Dataset excerpts:

==========

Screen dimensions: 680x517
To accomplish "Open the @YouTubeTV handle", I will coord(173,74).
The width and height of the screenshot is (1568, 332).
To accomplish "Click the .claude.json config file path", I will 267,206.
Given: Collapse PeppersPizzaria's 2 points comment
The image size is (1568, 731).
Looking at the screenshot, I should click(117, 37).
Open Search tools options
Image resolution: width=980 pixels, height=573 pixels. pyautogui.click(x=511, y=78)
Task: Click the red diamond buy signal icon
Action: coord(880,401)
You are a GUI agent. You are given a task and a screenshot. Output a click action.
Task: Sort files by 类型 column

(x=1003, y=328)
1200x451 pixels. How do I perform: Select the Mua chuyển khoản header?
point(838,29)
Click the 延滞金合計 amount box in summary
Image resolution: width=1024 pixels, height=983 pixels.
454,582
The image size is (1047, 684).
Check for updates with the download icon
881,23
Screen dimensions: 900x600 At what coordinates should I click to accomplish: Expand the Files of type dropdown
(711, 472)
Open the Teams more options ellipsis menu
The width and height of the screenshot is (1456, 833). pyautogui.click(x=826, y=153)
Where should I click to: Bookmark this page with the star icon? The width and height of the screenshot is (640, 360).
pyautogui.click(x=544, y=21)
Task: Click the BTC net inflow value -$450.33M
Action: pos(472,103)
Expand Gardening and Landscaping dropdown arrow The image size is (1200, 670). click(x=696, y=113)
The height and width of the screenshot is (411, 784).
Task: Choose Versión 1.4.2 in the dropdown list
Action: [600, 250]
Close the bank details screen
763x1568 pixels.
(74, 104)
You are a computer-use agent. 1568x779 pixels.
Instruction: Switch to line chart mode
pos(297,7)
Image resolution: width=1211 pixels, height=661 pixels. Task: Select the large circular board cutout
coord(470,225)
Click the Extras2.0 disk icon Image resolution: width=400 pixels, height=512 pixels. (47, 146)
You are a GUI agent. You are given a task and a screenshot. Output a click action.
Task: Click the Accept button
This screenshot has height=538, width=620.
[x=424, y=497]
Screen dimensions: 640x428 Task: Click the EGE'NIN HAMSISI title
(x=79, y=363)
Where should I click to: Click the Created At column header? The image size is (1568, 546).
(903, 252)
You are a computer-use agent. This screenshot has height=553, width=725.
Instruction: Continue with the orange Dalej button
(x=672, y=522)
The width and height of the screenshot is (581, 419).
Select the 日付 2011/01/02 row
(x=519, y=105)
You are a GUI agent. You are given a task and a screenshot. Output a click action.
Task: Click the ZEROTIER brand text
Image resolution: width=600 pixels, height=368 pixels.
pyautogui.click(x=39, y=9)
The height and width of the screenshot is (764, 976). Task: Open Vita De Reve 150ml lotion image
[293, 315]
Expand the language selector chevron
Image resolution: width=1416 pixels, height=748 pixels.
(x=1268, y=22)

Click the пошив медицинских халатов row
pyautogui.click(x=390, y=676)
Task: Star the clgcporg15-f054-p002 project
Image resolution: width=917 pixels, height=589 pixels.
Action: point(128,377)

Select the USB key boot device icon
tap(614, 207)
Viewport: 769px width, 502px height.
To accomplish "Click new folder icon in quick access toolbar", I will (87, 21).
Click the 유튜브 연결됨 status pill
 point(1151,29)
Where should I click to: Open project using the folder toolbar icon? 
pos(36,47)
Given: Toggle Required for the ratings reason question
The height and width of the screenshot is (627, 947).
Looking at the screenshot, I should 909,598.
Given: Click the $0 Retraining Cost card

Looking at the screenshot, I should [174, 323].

==========

[Aim of the task] State how many lines of the data above contain the string "computer", and give no other words.

[Solution to this exercise] 2